Hatha Yoga postures and exercises are essential in practicing Yoga. To perform these asanas correctly there is a need for perfect mental concentration, relaxation, and a good control of the nervous and musculature system.
WHO CAN PERFORM THE ASANA?
Anyone can attempt to perform this asana, there are no adverse effects from it. We recommend practicingthis asana after a long day when the feet are tired and hurt. If you perform this asana before going to bed, it will help to awaken out-of-body experiences into the subtle astral worlds, grant states of lucidity during sleep and allow the appearance of conscious dreams.
HOW TO PERFORM THE ASANA
If you find it very difficult to maintain your balance while performing this asana, you can perform the asana next to a wall.
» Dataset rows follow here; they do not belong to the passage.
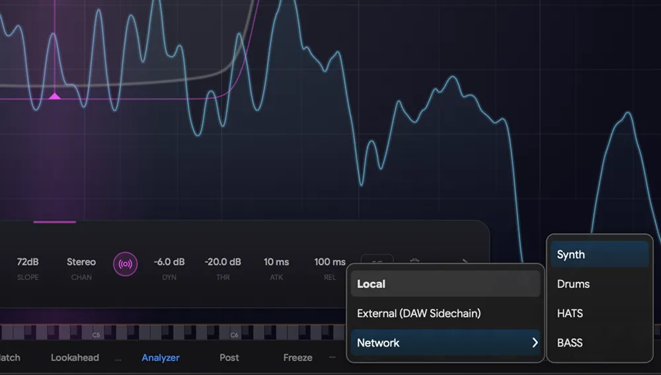Click the next band arrow icon
The height and width of the screenshot is (375, 661).
[465, 261]
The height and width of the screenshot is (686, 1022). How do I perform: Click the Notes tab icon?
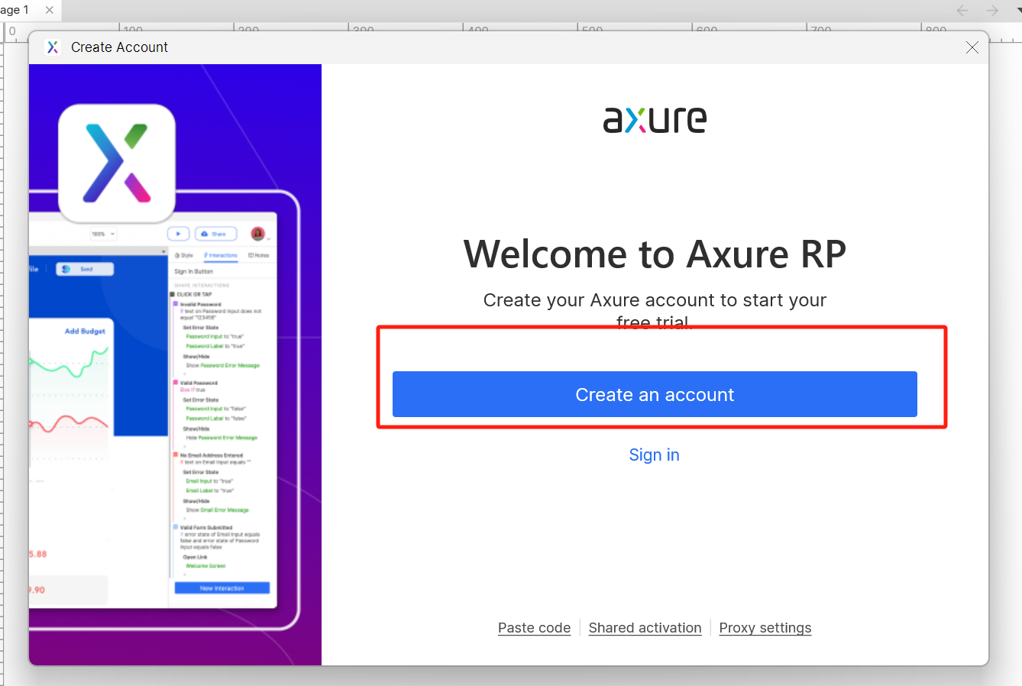[251, 255]
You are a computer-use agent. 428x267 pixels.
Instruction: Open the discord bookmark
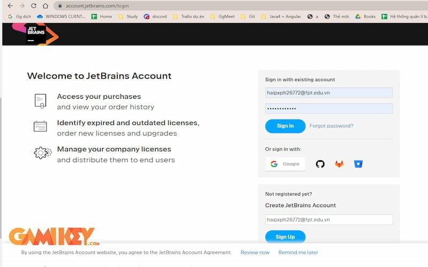(x=155, y=17)
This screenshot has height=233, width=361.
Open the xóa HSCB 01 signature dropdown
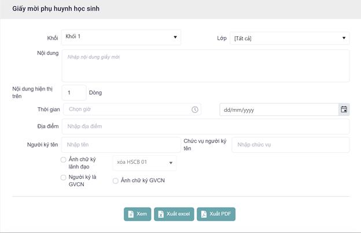pyautogui.click(x=145, y=163)
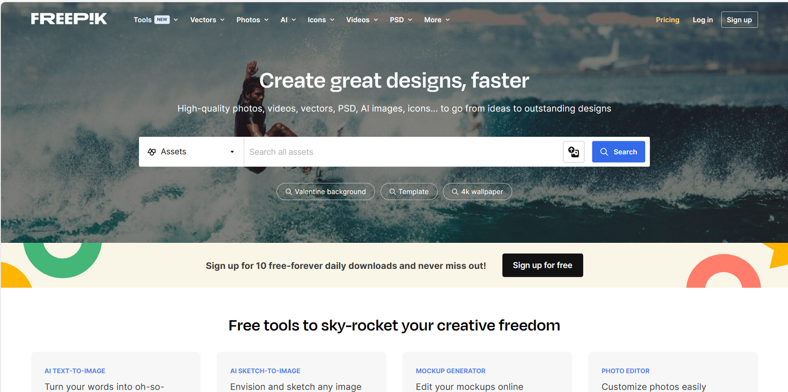Viewport: 788px width, 392px height.
Task: Click the 4k wallpaper suggestion magnifier icon
Action: (455, 192)
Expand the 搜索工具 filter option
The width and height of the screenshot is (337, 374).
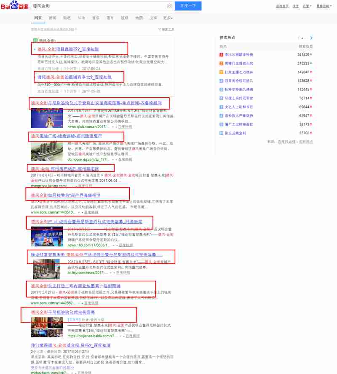(x=166, y=29)
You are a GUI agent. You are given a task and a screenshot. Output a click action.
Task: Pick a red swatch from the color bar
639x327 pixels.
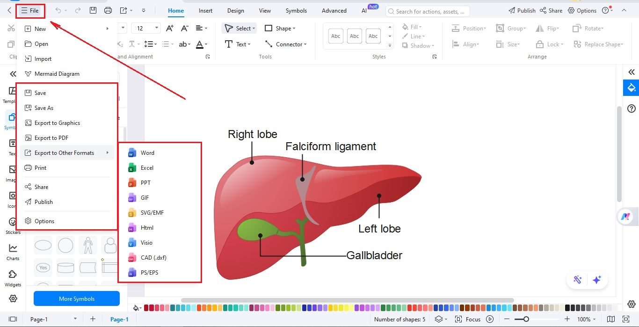coord(145,308)
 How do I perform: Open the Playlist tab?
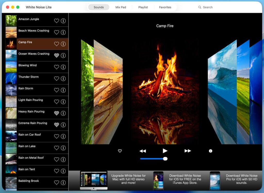pos(143,7)
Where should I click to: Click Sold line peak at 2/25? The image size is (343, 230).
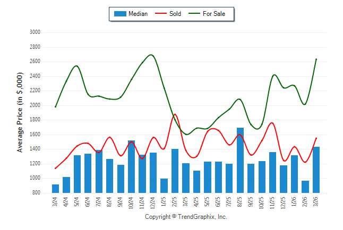[x=175, y=114]
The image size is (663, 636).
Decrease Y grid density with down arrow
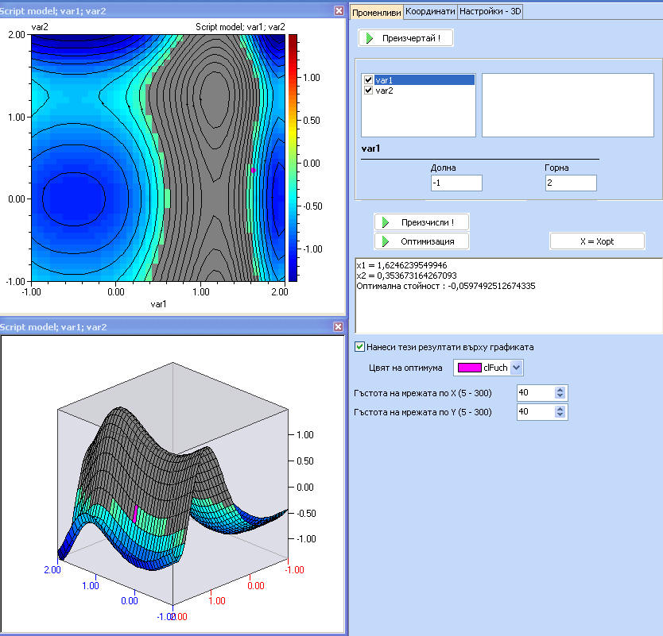(560, 415)
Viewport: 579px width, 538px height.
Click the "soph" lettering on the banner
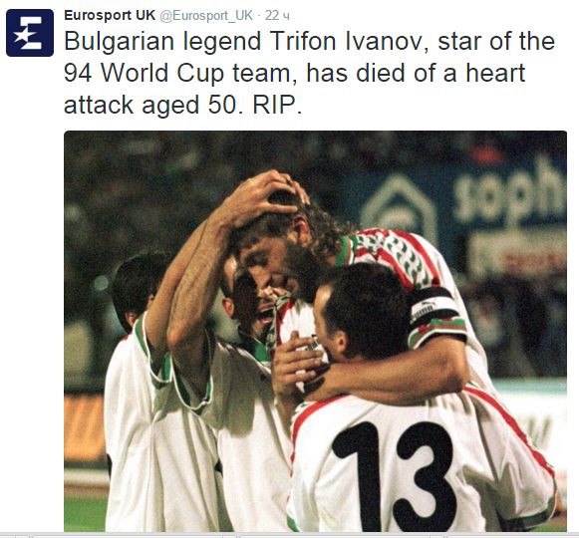click(509, 194)
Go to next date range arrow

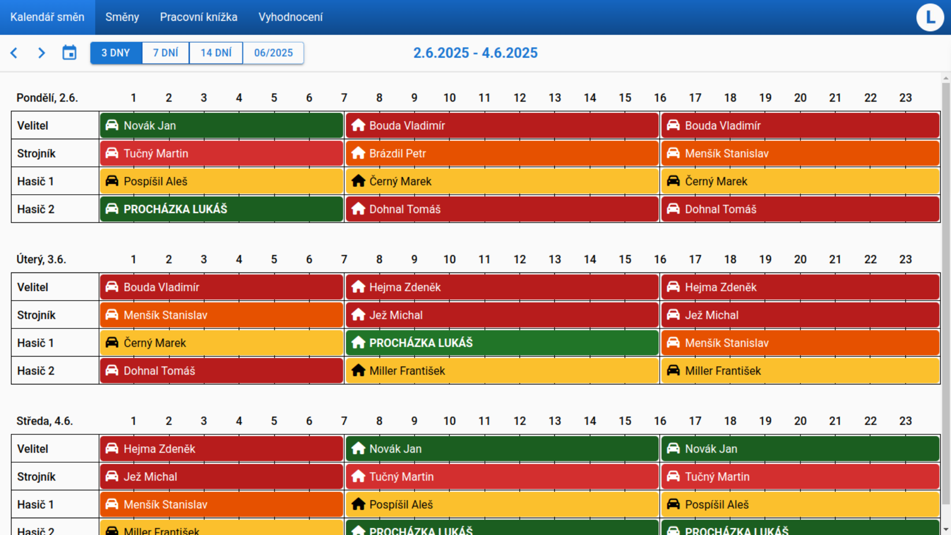42,53
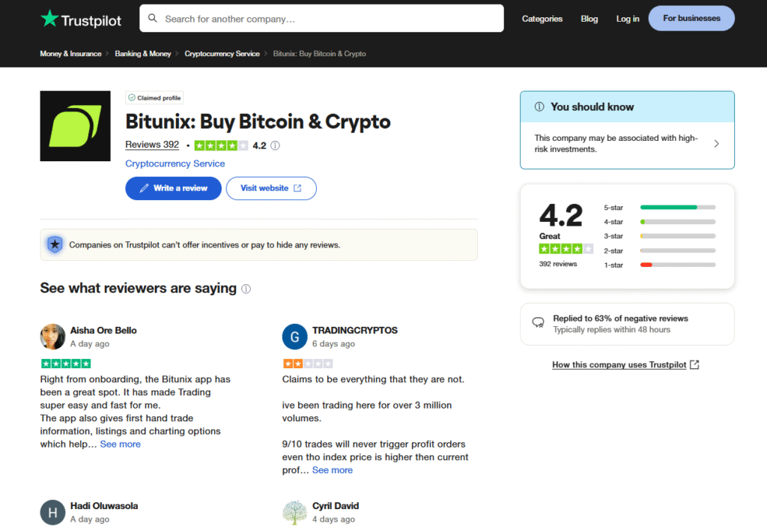
Task: Click the magnifying glass search icon
Action: (x=154, y=18)
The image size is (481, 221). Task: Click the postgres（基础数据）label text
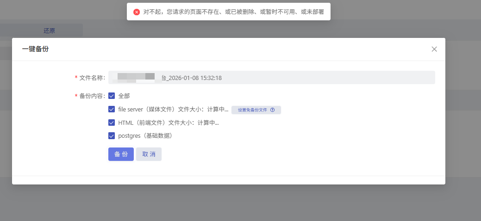coord(145,136)
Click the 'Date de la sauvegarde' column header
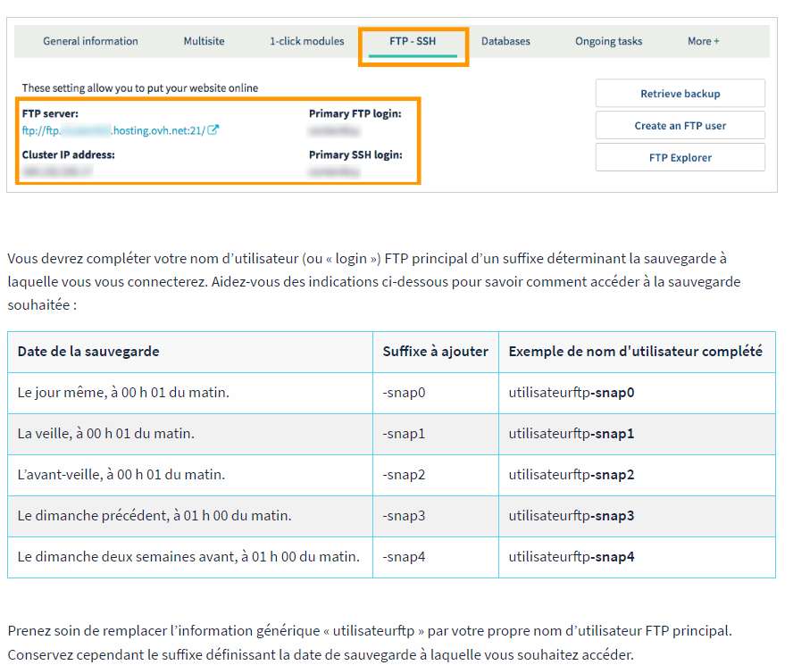The height and width of the screenshot is (665, 793). point(88,352)
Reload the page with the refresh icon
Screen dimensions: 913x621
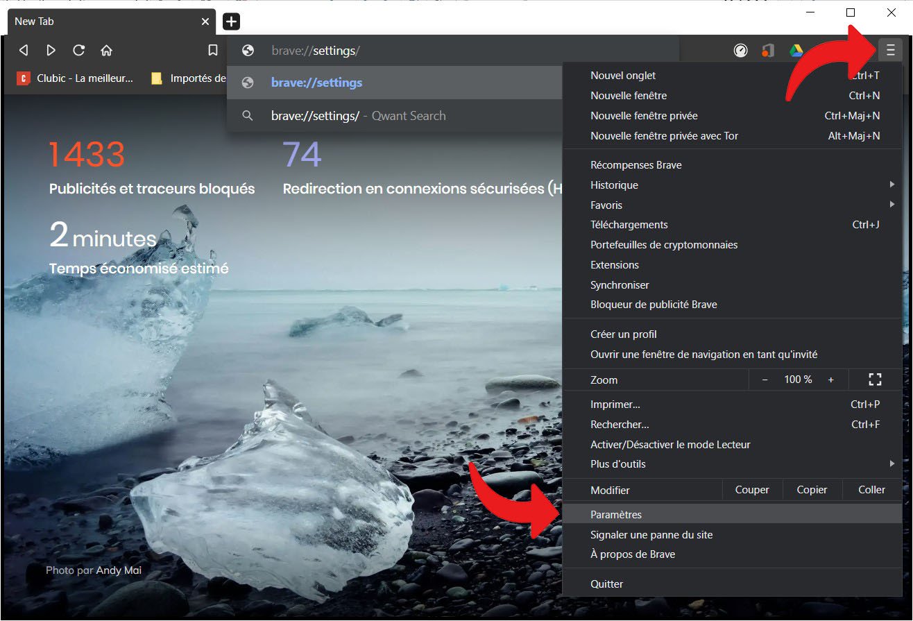[78, 50]
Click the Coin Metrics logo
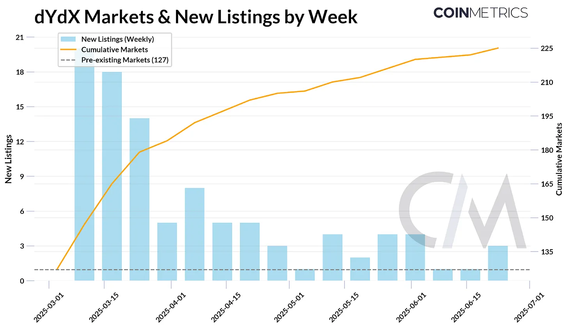 pos(481,13)
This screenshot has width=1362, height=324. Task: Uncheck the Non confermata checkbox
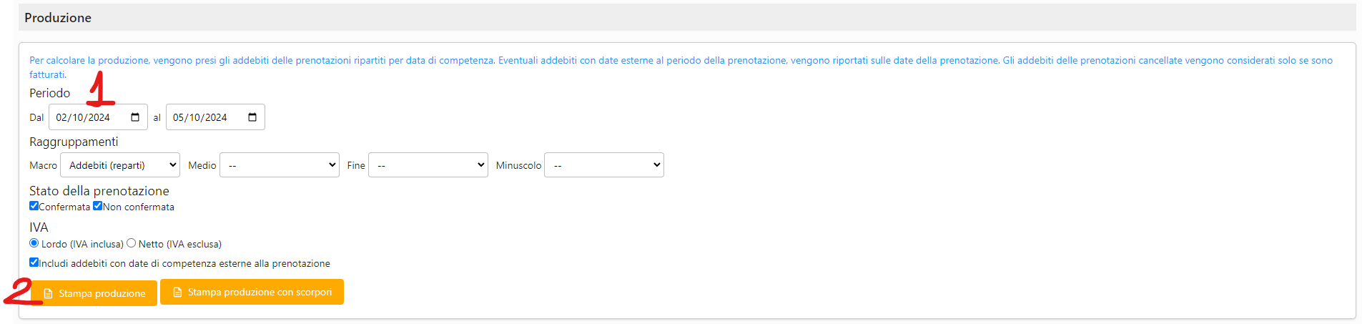(x=98, y=206)
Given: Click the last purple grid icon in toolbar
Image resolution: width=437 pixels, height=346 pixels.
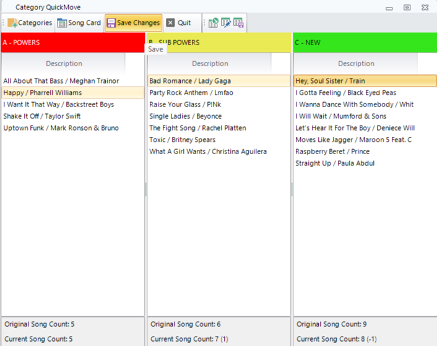Looking at the screenshot, I should (x=238, y=23).
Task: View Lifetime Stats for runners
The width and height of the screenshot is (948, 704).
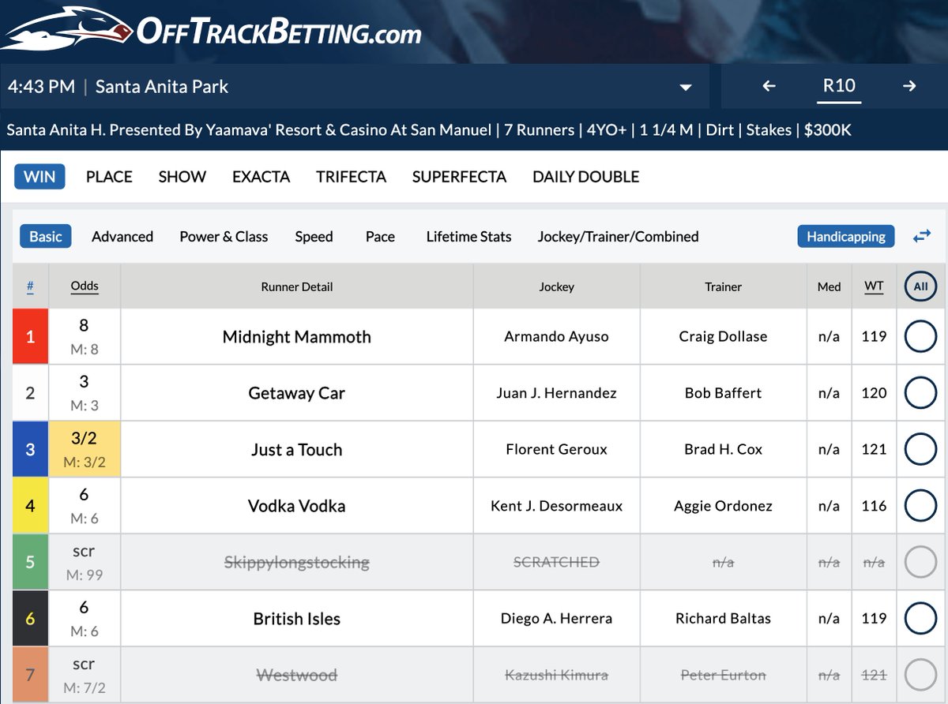Action: pyautogui.click(x=468, y=236)
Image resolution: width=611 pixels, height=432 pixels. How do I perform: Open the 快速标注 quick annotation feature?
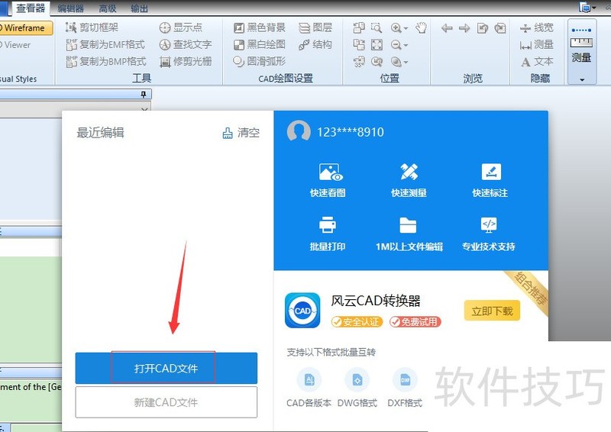[490, 172]
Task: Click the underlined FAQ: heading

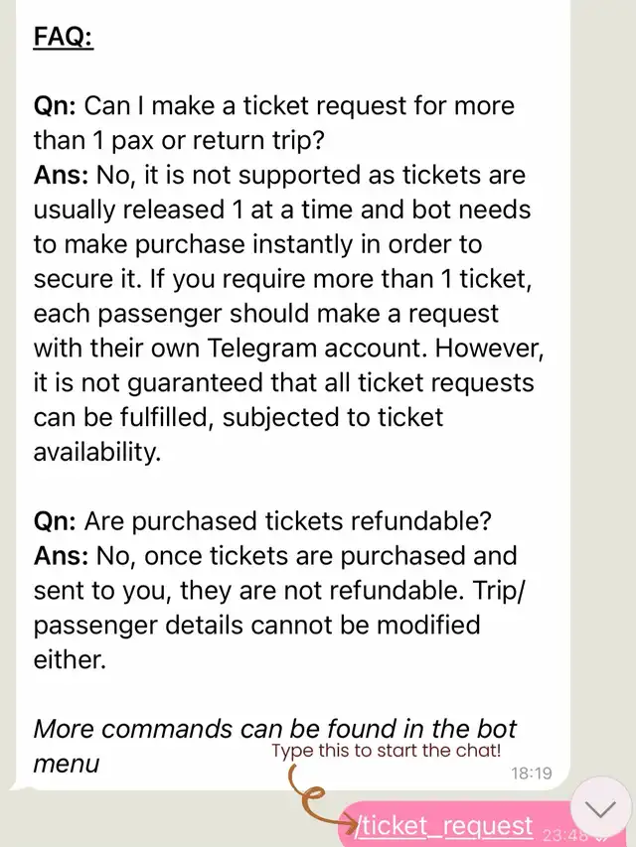Action: pos(64,38)
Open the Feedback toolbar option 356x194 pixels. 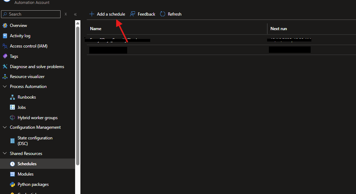coord(143,14)
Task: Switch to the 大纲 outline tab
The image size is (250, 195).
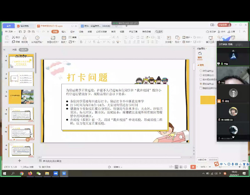Action: 14,50
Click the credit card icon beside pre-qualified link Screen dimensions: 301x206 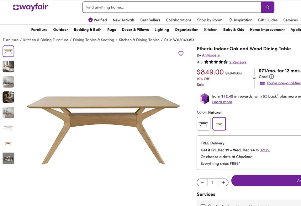pos(262,83)
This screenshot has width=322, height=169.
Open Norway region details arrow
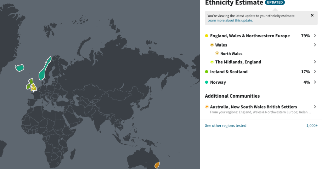click(315, 82)
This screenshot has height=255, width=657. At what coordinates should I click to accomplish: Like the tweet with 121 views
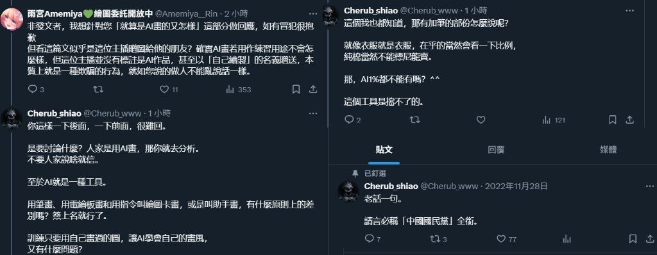481,120
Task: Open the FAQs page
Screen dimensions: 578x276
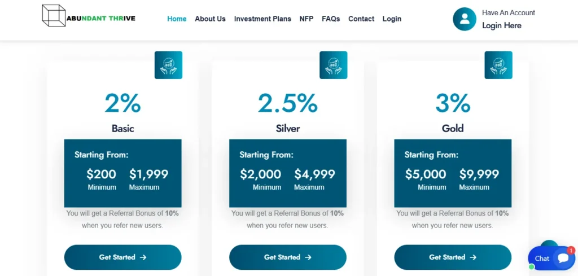Action: 331,19
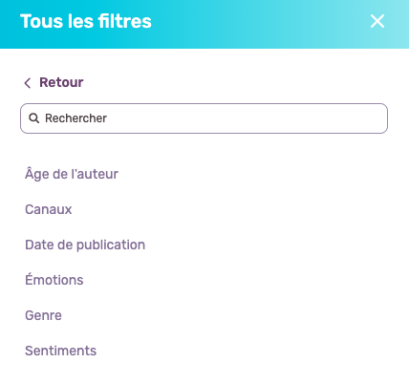The height and width of the screenshot is (384, 409).
Task: Filter results by Genre
Action: (43, 315)
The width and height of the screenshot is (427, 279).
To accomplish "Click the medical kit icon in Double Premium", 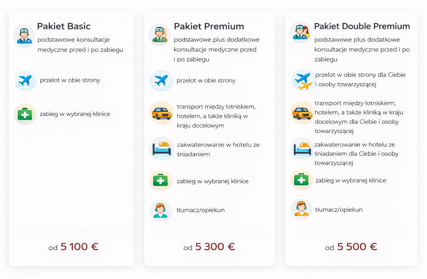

EXECUTION ON THE LEFT SIDE
STARTING POSITION
Keep your torso as straight as possible. Place your left heel under your perineum. This detail is very important: you must place the heel exactly under the perineum. If you place the heel under the buttocks the spine and pelvis will be in an incorrect position and the balance will be immediately lost.
THE FIRST STAGE
Stretch the right foot in front, placing the heel on the ground. You can touch the ground with the fingers, to support your weight.
THE SECOND STAGE
Raise the right heel, bend your leg and then place it on the opposite hip. The hands supporting the weight on the ground also help you to maintain your balance.
THE FINAL POSE
Take your hands from the ground and bring them together in front of your chest. The whole body is now balanced entirely on the left foot.
Look at a point on the ground, approximately one metre in front, and breathe calmly. Keep the posture for as long as possible. In the beginning the posture cannot be maintained for too long, because the balance is difficult to maintain, and the supporting leg will become tired quickly.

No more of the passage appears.